Top of Supplied data

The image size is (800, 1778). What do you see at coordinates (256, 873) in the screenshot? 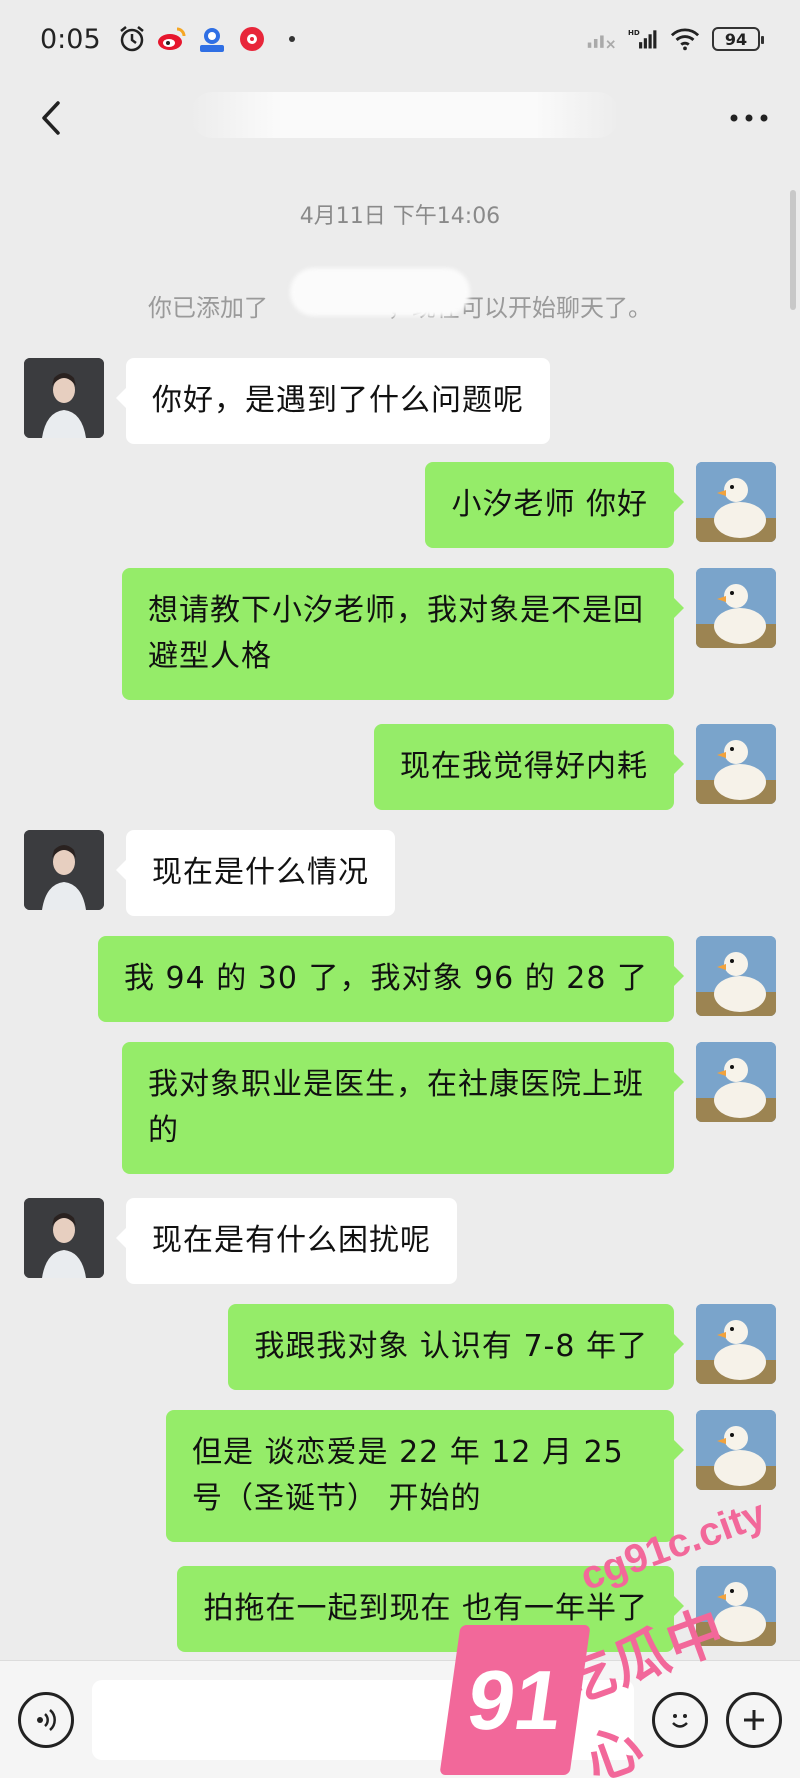
I see `message-bubble-incoming: 现在是什么情况` at bounding box center [256, 873].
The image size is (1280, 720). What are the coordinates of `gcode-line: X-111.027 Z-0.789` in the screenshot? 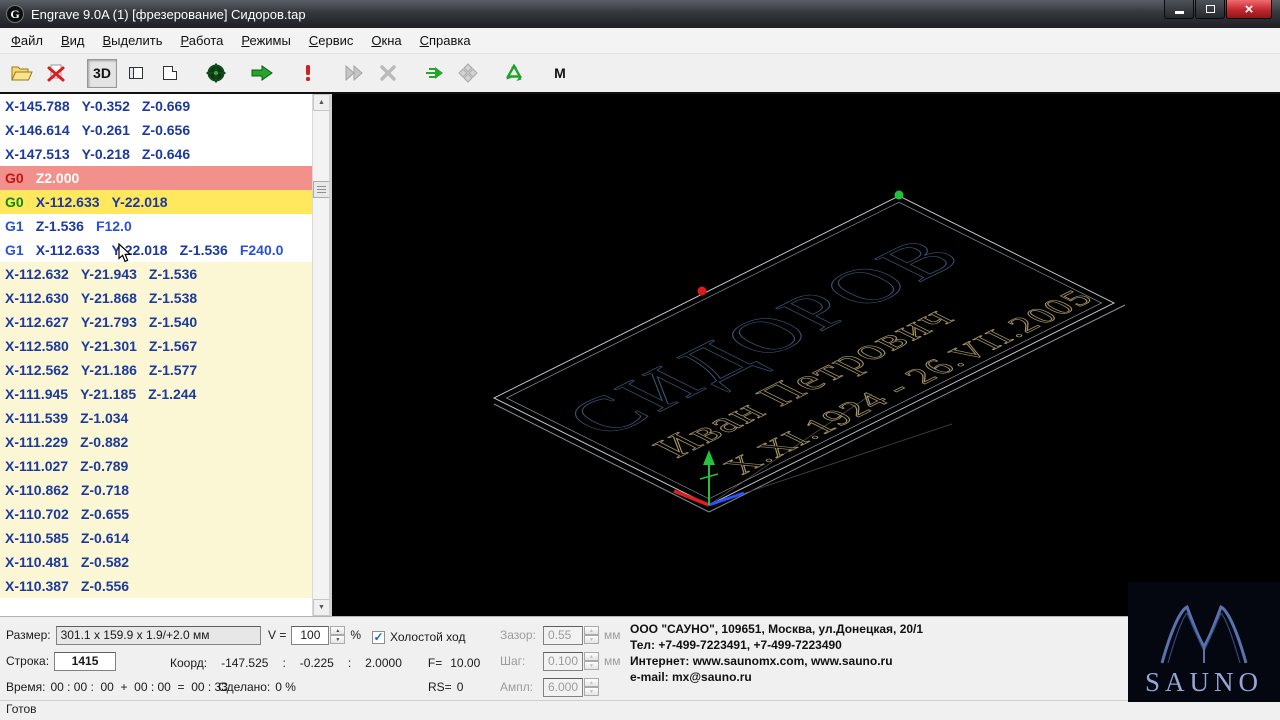 It's located at (156, 466).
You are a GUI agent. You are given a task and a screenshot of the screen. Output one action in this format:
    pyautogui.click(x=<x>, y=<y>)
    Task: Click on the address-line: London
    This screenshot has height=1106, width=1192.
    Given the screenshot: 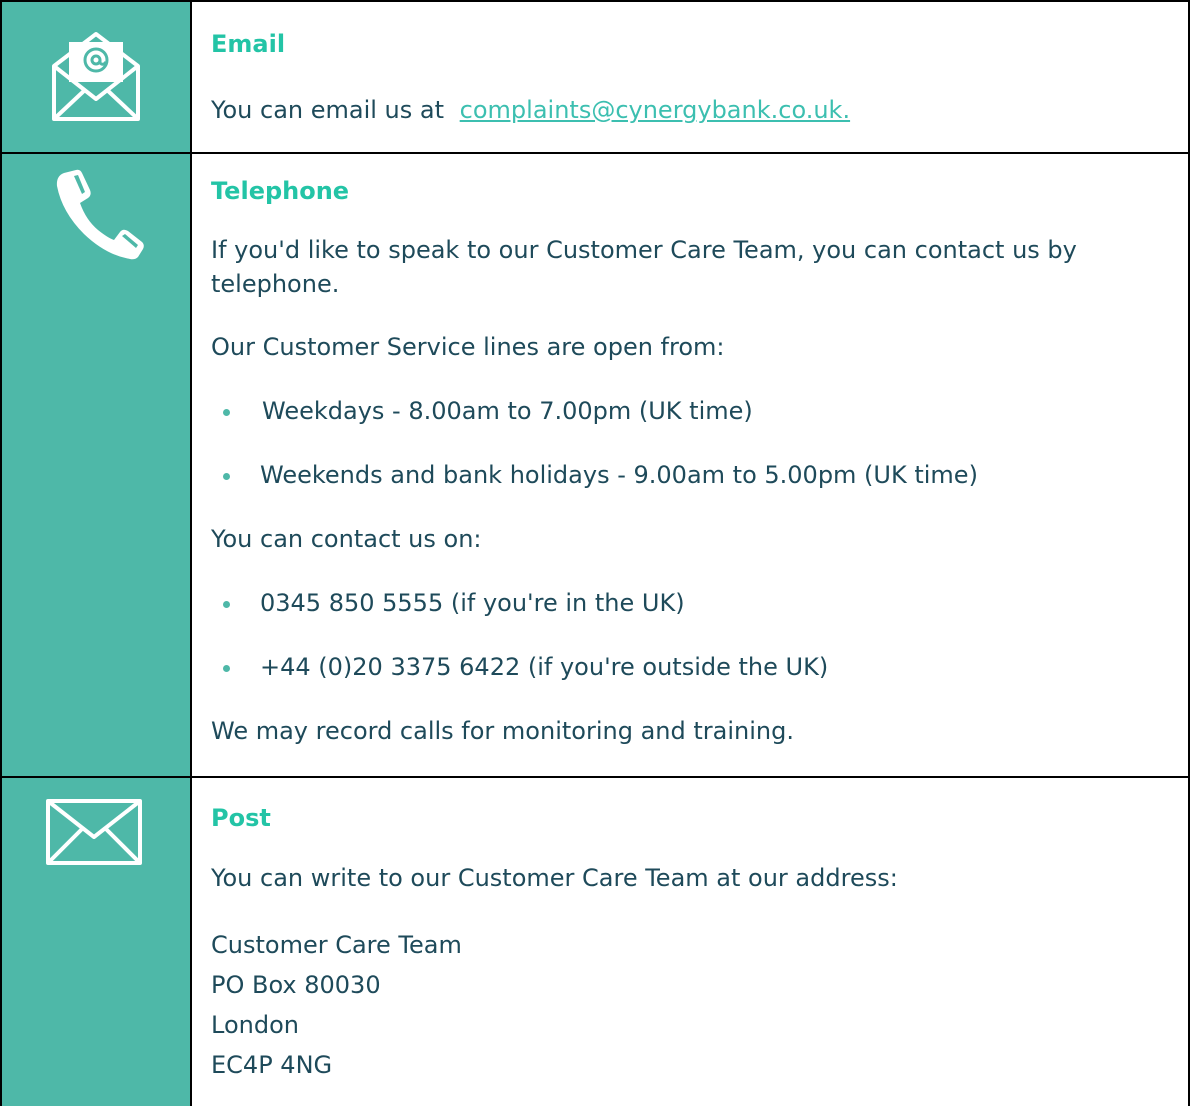 What is the action you would take?
    pyautogui.click(x=255, y=1025)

Bottom of Supplied data

Copy out the lines of the records between the line holding "You are a GUI" and the line holding "This screenshot has", inclusive, without changing a character.

You are a GUI agent. You are given a task and a screenshot of the screen. Output one action in this format:
    pyautogui.click(x=<x>, y=<y>)
    Task: Click on the address-line: London
    This screenshot has height=1106, width=1192.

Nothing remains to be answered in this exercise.